**Work instructions:**
This exercise asks for every line of the material that contains the word "computer".

**Records shown:**
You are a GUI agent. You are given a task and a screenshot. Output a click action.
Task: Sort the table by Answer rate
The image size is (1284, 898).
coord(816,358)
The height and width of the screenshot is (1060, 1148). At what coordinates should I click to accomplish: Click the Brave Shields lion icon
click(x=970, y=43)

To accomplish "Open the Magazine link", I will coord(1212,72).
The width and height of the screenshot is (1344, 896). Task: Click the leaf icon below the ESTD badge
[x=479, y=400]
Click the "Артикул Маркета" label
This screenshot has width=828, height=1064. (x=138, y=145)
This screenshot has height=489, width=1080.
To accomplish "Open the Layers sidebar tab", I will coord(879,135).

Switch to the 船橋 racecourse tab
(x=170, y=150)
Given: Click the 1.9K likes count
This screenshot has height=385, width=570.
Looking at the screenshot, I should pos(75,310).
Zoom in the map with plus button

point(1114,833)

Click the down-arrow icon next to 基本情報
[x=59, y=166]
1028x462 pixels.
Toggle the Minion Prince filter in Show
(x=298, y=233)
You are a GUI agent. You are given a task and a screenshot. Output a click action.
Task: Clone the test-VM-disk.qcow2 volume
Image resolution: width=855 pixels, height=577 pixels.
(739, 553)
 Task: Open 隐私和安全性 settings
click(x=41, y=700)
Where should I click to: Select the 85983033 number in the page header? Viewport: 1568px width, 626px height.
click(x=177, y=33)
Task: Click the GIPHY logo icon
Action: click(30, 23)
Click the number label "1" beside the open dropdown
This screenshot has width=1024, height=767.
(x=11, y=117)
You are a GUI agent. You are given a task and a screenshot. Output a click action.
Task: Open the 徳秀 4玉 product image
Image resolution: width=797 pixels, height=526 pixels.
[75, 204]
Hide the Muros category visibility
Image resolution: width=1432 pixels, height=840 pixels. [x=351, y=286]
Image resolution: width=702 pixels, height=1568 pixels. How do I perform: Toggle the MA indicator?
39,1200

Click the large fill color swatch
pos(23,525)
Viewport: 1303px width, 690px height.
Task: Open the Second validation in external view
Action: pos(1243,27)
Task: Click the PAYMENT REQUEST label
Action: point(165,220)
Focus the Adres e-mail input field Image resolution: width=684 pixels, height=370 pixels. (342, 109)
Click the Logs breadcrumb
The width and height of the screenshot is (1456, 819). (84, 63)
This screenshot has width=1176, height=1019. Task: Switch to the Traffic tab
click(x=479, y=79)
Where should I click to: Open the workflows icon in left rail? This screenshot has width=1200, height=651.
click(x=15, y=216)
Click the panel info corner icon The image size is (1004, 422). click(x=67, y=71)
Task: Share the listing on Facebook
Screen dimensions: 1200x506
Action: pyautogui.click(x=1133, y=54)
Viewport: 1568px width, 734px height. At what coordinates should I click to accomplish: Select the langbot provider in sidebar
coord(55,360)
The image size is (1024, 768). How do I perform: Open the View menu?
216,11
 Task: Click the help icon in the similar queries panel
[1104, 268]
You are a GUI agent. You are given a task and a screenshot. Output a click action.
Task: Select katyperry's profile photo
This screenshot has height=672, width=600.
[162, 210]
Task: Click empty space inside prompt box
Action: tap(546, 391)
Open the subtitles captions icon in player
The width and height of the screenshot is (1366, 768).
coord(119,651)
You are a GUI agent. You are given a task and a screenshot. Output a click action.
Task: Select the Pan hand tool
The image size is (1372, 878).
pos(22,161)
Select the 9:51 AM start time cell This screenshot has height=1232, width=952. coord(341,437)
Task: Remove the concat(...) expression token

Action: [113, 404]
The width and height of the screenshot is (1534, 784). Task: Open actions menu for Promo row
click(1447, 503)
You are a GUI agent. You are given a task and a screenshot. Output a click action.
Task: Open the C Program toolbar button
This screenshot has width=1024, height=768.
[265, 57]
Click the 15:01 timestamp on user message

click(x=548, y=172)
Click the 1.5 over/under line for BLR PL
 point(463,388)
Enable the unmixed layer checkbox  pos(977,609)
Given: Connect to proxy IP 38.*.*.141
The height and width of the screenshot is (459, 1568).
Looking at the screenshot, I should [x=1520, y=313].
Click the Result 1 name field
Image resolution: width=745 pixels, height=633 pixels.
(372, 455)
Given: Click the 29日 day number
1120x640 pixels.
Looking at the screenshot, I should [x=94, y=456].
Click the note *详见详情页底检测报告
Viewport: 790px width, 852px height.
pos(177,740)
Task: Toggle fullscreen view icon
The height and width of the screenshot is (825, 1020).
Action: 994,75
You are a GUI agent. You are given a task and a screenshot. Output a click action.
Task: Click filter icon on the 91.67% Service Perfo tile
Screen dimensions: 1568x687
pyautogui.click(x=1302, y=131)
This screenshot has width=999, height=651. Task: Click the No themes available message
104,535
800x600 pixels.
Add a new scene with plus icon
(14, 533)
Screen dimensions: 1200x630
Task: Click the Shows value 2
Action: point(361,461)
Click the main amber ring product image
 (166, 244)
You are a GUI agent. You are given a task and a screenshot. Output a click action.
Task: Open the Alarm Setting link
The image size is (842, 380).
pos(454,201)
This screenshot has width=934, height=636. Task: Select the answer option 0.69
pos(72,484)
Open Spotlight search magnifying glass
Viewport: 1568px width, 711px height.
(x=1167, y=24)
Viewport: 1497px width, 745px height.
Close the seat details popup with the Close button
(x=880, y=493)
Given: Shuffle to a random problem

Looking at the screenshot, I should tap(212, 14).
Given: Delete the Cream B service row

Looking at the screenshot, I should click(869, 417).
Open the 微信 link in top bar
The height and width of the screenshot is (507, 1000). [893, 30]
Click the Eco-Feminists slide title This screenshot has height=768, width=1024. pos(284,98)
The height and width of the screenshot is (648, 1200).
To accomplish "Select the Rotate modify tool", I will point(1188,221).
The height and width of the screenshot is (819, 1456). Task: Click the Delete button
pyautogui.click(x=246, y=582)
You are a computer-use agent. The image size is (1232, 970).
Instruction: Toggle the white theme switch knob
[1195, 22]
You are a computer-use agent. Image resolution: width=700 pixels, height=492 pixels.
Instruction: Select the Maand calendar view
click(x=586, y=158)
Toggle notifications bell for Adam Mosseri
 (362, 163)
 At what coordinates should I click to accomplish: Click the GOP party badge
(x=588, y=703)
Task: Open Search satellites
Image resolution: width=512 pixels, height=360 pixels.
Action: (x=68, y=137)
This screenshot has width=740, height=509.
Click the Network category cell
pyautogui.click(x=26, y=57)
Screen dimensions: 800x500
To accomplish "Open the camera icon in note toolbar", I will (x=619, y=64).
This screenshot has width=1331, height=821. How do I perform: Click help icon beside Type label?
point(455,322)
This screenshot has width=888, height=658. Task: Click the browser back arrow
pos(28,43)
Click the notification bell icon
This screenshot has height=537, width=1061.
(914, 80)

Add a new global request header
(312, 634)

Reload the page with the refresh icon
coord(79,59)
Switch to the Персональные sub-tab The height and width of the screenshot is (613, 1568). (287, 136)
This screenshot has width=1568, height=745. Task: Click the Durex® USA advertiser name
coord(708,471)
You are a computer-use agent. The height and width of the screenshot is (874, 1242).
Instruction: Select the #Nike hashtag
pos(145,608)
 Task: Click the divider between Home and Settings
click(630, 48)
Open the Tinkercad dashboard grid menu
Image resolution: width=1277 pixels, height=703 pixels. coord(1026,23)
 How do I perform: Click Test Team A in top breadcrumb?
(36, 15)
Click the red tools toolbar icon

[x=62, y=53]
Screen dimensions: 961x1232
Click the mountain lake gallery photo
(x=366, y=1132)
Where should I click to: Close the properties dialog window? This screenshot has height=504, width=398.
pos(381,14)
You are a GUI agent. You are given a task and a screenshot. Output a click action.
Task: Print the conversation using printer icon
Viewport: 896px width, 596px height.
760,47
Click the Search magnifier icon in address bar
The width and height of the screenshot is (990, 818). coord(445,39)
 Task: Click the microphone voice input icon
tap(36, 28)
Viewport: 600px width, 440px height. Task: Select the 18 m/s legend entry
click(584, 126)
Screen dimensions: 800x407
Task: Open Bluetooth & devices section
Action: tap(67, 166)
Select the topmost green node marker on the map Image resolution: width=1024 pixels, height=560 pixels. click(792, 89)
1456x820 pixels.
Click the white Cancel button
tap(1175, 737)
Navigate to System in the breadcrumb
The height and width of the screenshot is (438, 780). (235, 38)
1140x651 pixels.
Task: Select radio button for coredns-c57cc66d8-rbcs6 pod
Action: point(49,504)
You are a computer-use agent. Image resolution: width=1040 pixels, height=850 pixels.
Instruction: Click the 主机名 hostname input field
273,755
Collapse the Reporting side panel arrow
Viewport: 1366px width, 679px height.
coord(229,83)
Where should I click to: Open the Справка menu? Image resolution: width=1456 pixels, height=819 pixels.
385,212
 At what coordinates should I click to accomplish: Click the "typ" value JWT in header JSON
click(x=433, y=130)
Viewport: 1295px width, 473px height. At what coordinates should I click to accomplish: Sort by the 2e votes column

**Task output:**
You are a computer-use agent. The image size is (1232, 970).
You are a computer-use agent. Image resolution: width=700 pixels, height=492 pixels.
You are a computer-use agent. The height and width of the screenshot is (874, 1242).
You are a computer-use agent. Image resolution: width=1040 pixels, height=850 pixels.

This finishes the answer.